Claudia Wahjudi reist in Berlins jüngste Vergangenheit

Claudia Wahjudi

Wenn Kunstbegeisterte über das Berlin der frühen neunziger Jahre sprechen, schwärmen sie schnell von den improvisierten Ausstellungen in leeren Fabriken. Der Künstler Andreas Siekmann erinnert jetzt an ein anderes Phänomen dieser Zeit: an die Treuhandanstalt, die volkseigene Betriebe privatisieren sollte. In der Galerie Barbara Weiss schildert er die Geschichte der Anstalt chronologisch auf 21 großen Tintendruckblättern mit Piktogrammen im Stil des Kölner Progressiven Gerd Arntz. Stimmt, so war das damals. Währungsunion, der Mord an Detlev Karsten Rohwedder, der Hungerstreik der Bergleute aus Bischofferode, Arbeitsbeschaffungsmaßnahmen.
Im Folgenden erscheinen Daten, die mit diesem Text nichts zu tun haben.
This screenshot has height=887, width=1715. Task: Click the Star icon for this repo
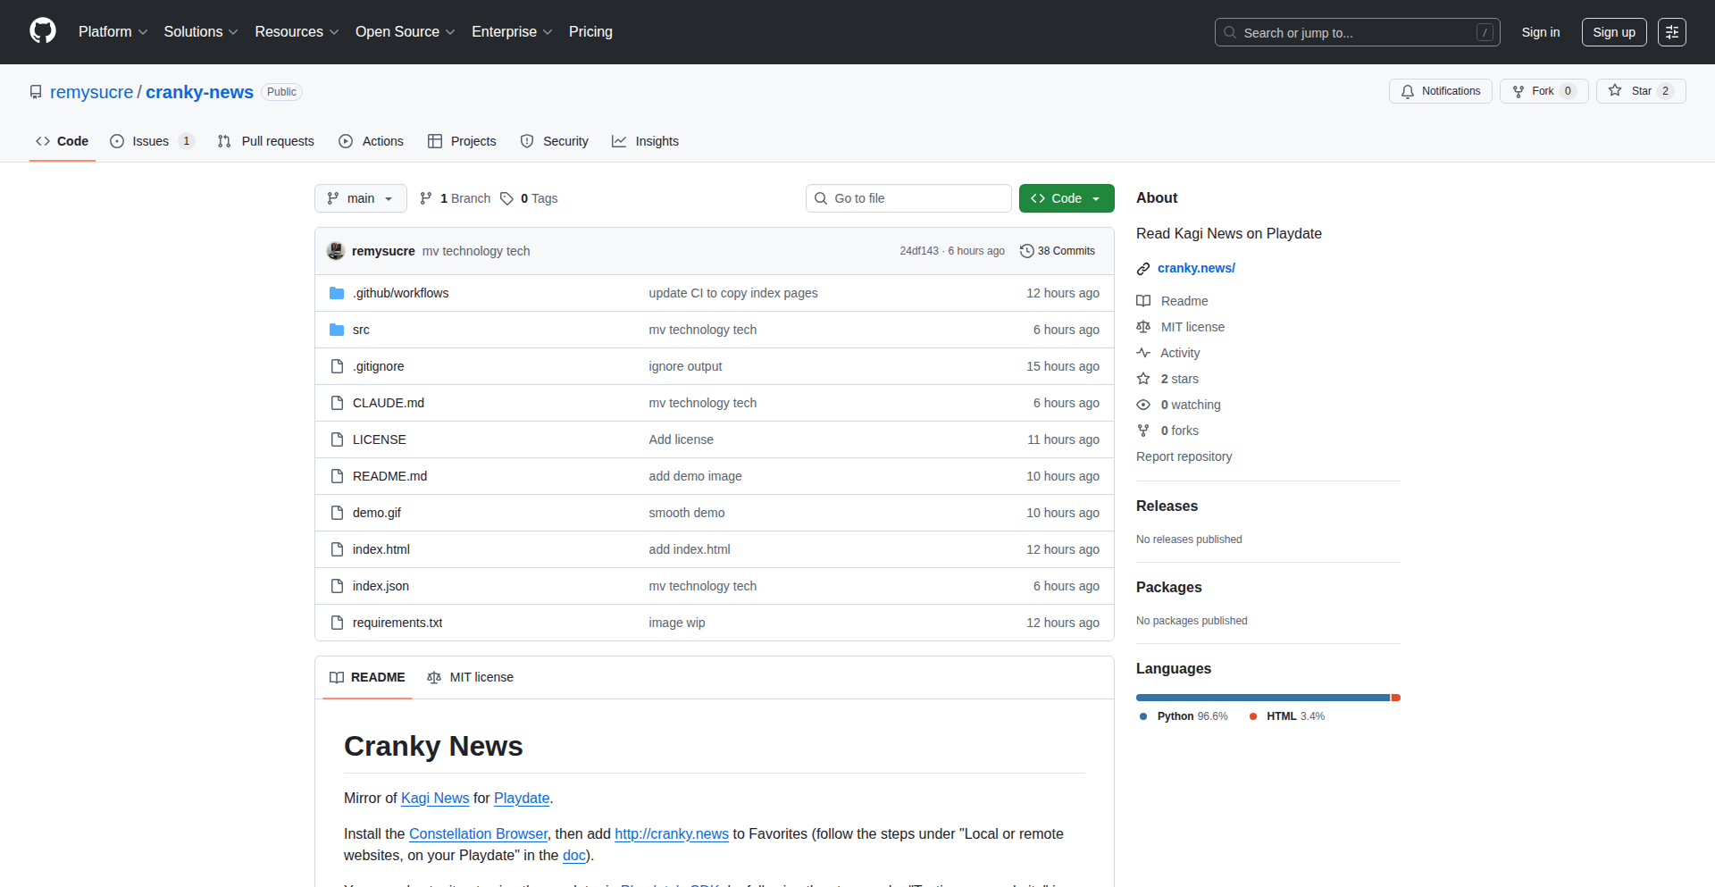tap(1615, 90)
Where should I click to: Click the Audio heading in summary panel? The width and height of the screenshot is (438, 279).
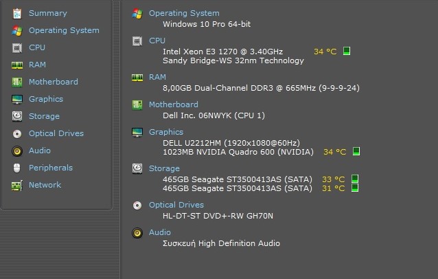tap(160, 232)
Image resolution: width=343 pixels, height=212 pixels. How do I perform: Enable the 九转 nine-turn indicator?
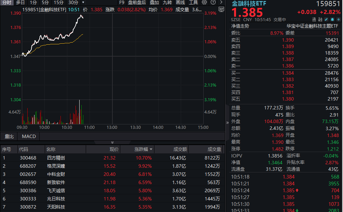(x=168, y=2)
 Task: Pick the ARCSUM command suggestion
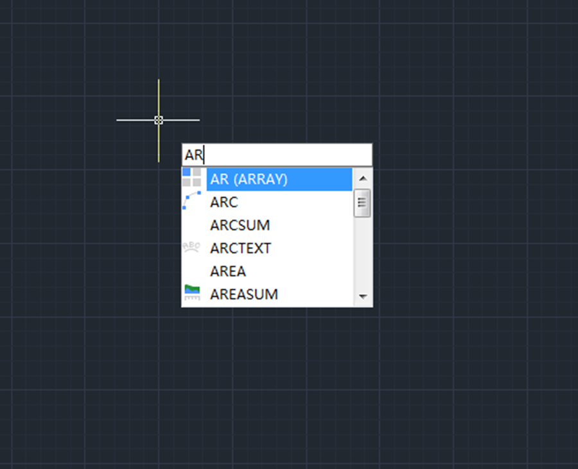(x=240, y=225)
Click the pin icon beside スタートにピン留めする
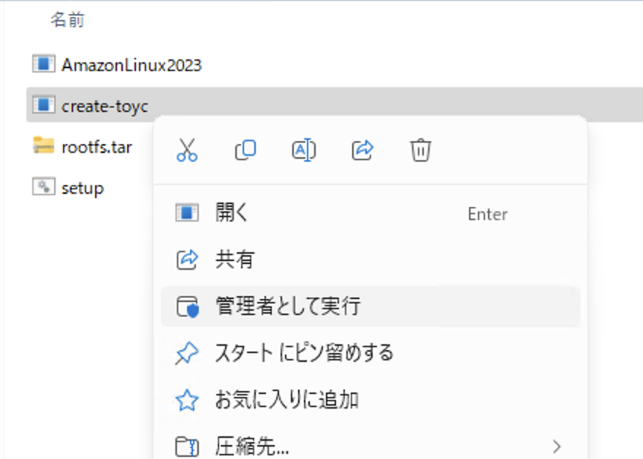The height and width of the screenshot is (459, 643). (188, 353)
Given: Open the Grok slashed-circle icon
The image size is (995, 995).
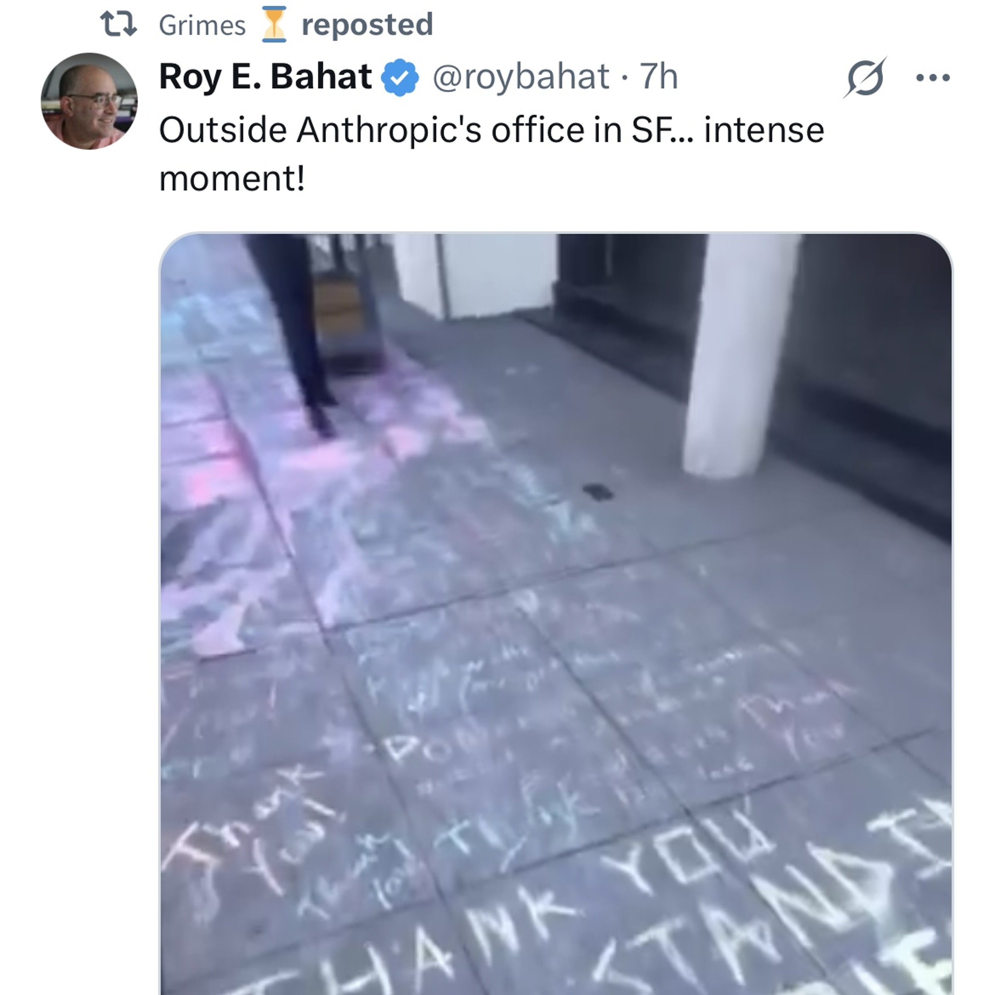Looking at the screenshot, I should (x=865, y=78).
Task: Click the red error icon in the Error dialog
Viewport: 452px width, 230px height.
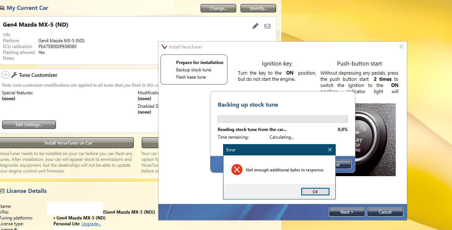Action: point(237,170)
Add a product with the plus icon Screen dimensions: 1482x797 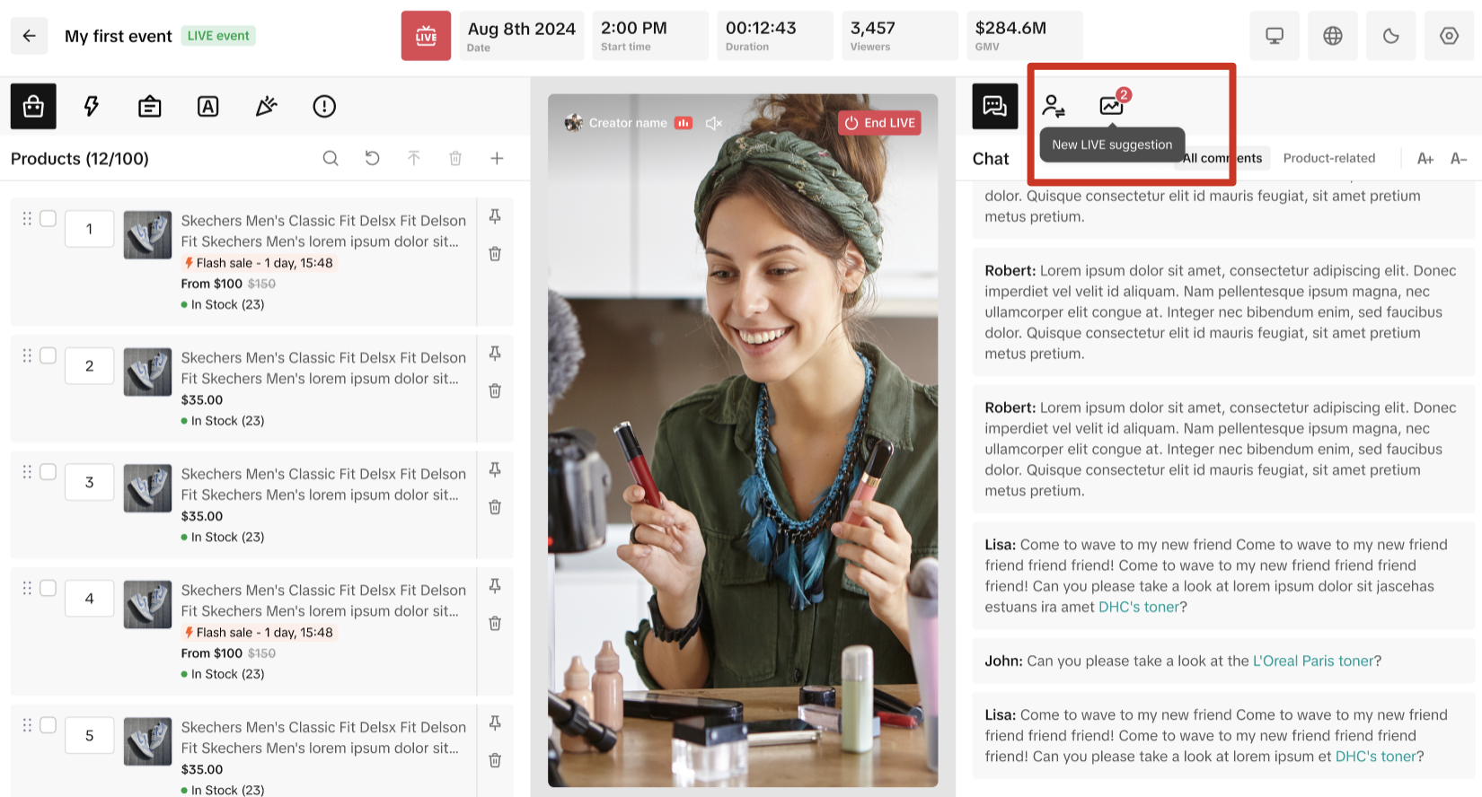coord(497,159)
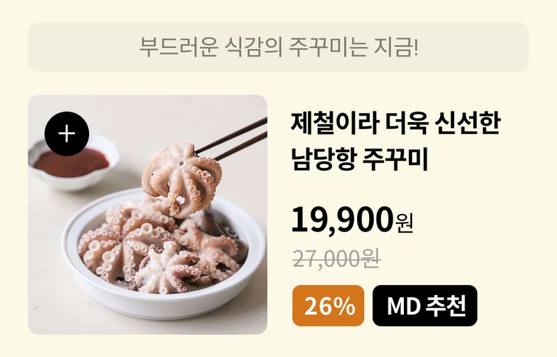This screenshot has width=557, height=357.
Task: Open the 주꾸미 product photo
Action: (x=148, y=215)
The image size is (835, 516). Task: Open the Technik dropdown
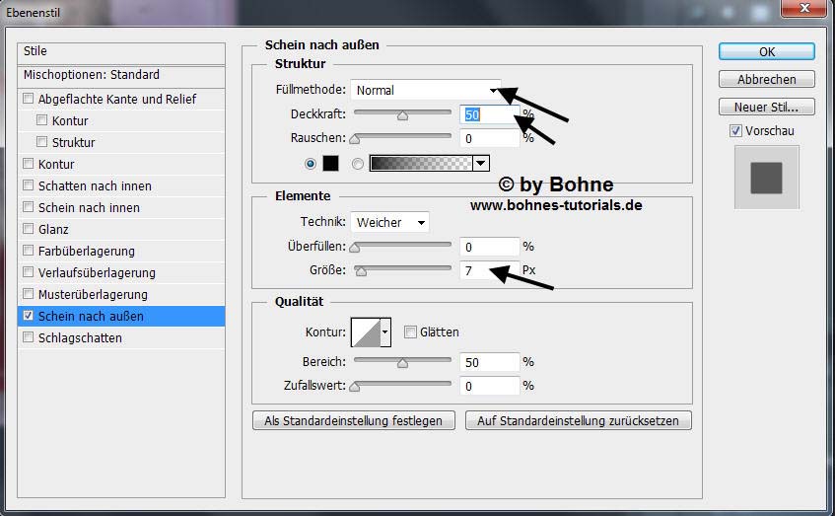(389, 223)
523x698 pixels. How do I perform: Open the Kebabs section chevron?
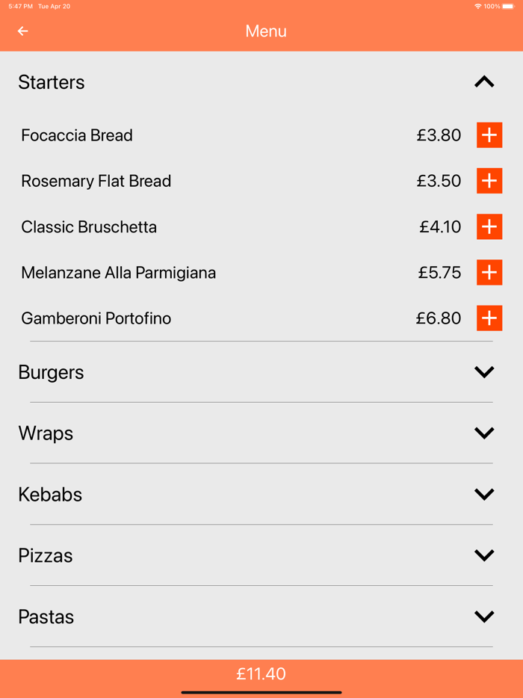[484, 494]

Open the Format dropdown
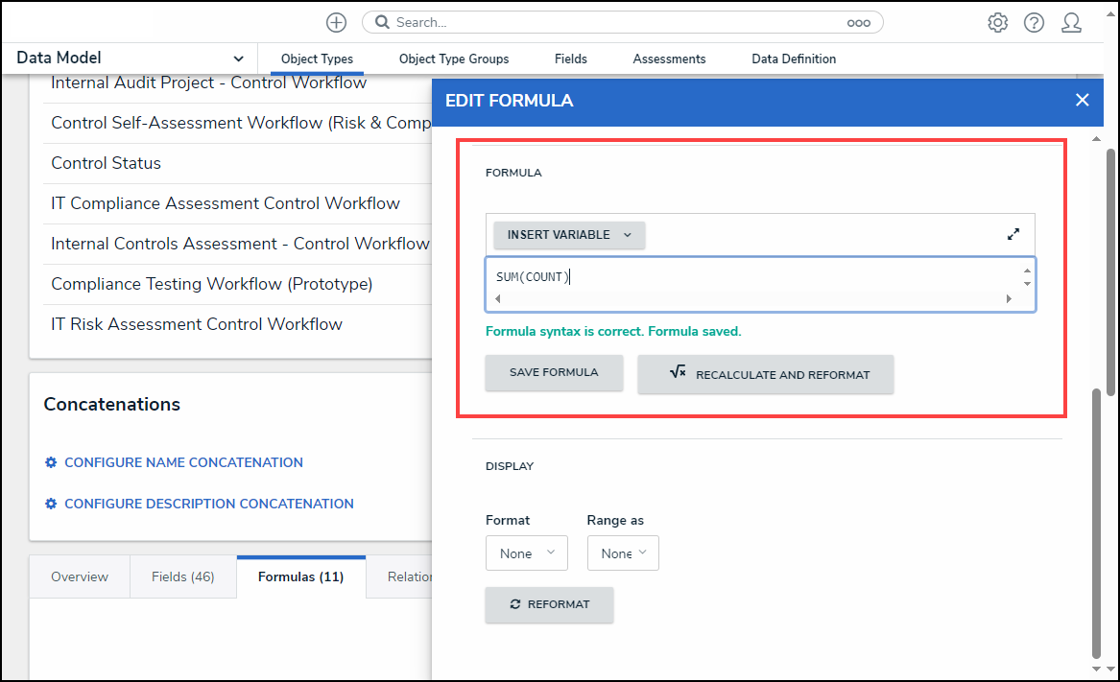526,553
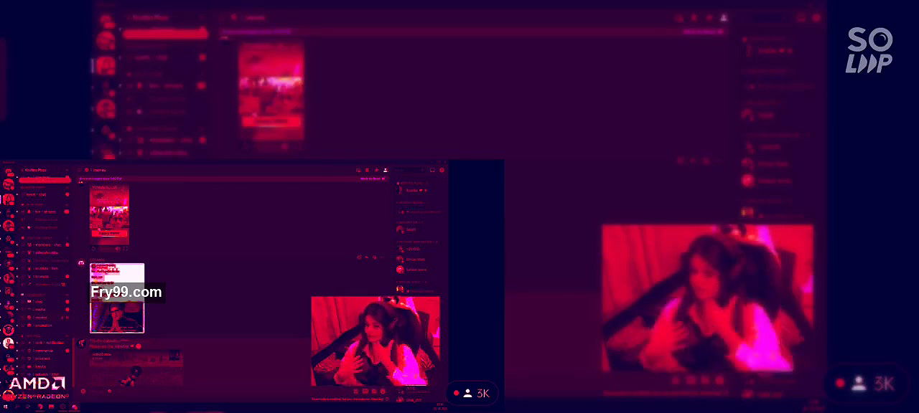Open pinned messages in the sharp Discord window
The image size is (919, 413).
click(376, 170)
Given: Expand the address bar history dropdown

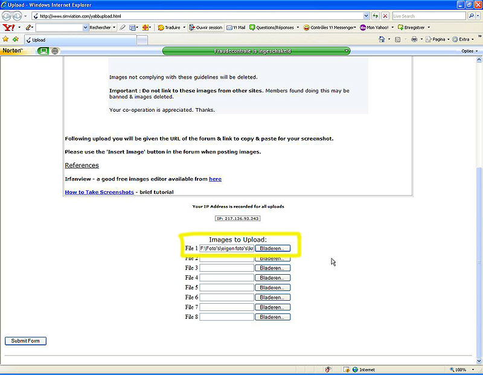Looking at the screenshot, I should tap(366, 16).
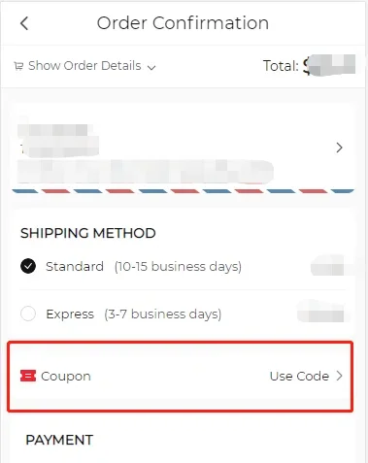
Task: Click the Show Order Details down chevron
Action: pos(151,67)
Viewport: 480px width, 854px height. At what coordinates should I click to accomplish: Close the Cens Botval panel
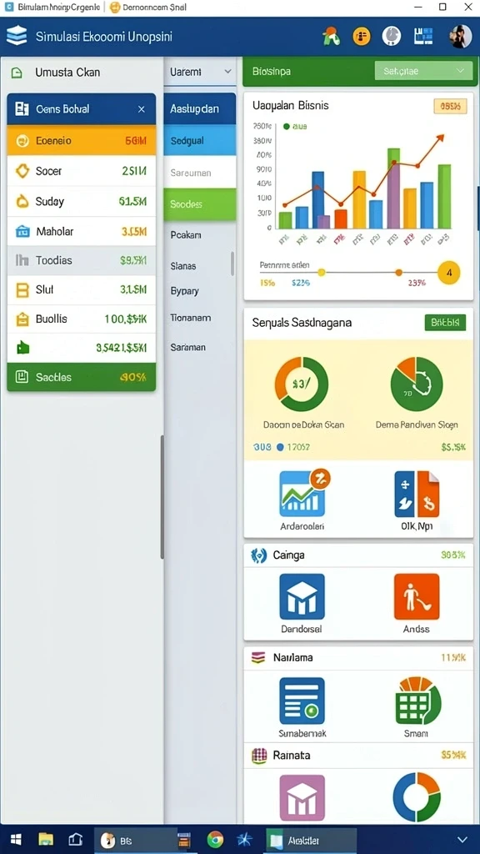(x=142, y=109)
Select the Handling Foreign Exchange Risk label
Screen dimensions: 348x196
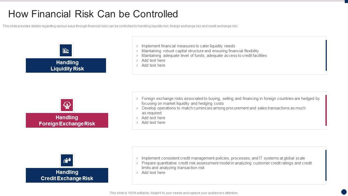[x=67, y=120]
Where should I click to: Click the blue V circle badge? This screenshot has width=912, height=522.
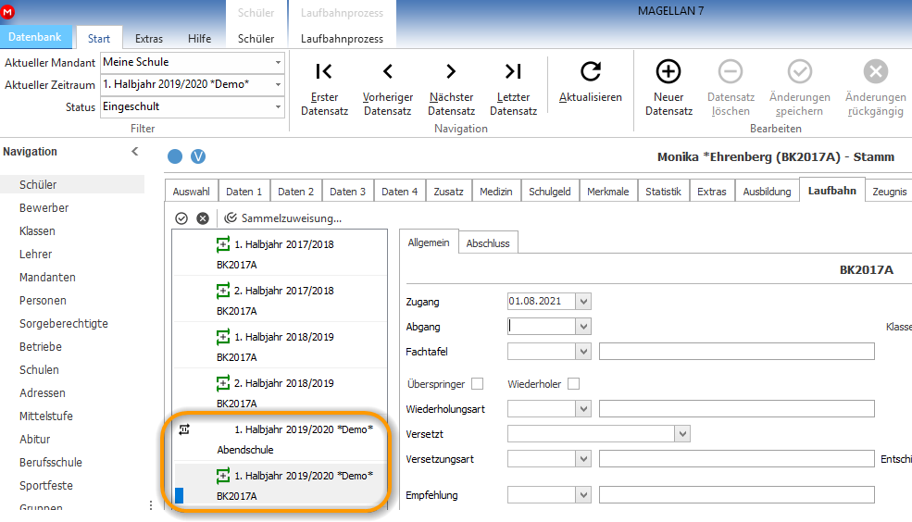click(198, 156)
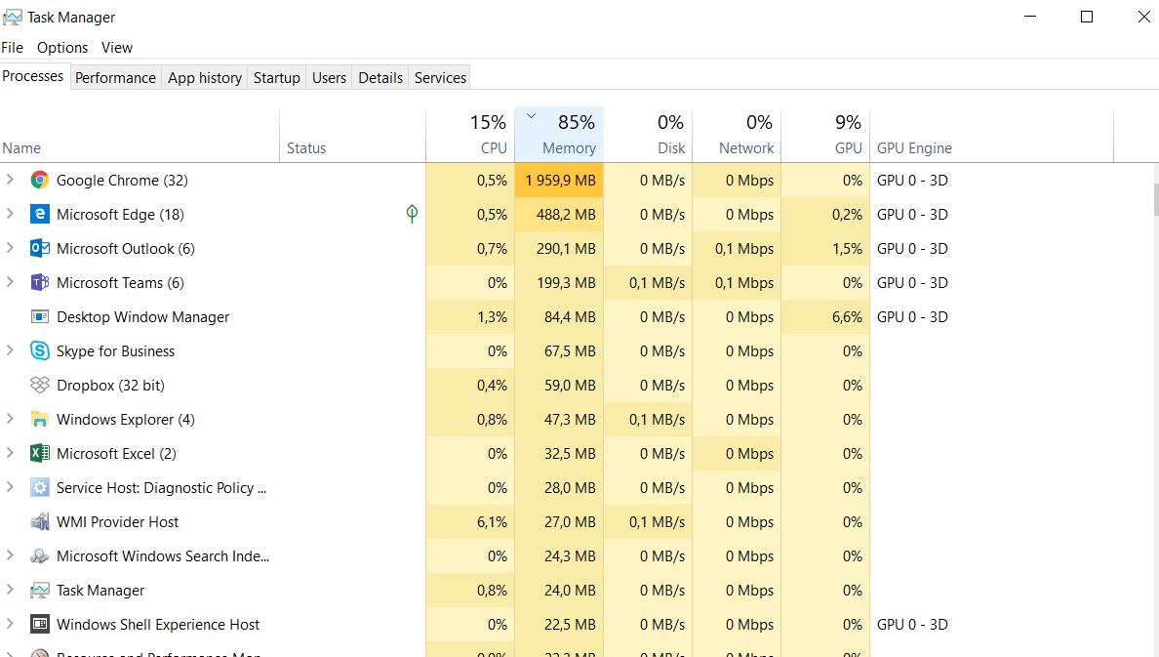Screen dimensions: 1159x657
Task: Select the Microsoft Excel icon
Action: (x=39, y=454)
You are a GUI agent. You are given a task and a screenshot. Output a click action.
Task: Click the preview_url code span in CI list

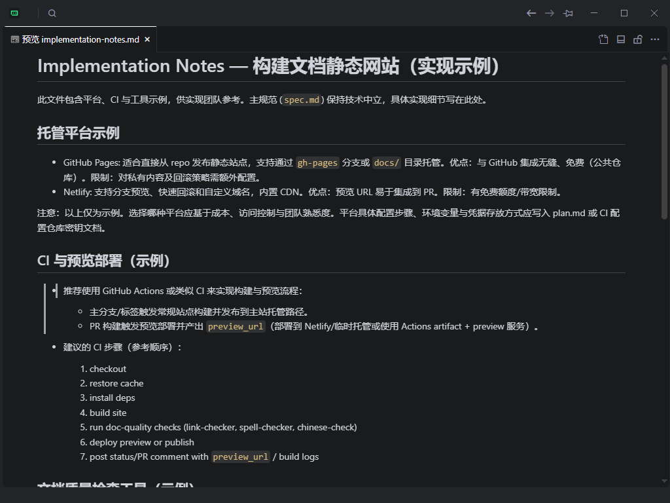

Symbole, die er in seinem Bilderbogen ausgespart hat, setzt Siekmann in einer Installation raumfüllend in Szene: Fabrikhallen, mit der Hand aus Karton geschnitten, stehen für Stahl- oder Elektronikbetriebe, Männchen mit Schlips, flächig gemalt, für Unternehmer. Und in einem mechanischen Theater, dem Zentrum der Ausstellung, kreisen kleine Berater und Demonstranten um Fotos von damaligen Schauplätzen in Berlin. Das alles hält Siekmann in leuchtendem Rot, und diese Leidenschaft steckt an: Matthias Artzt oder Investitionshemmnisbeseitigungsgesetz – gern schlägt man Namen und Begriffe im bereitliegenden Glossar nach. Zeichen für Zeichen wird so aus blasser Erinnerung wieder jenes Wirtschaftsdrama aus Zufall und Absicht, Zeitläuften und Ereignissen, Lobbyinteressen, Zwängen und persönlichen Entscheidungen. Dazu quietscht leise das theatrum mundi. Der schiefe Klang ist eine schöne Metapher. Es wurde damals wohl auch geschmiert, doch wie geschmiert lief nichts (Zimmerstr. 88-91, bis 7. Juni).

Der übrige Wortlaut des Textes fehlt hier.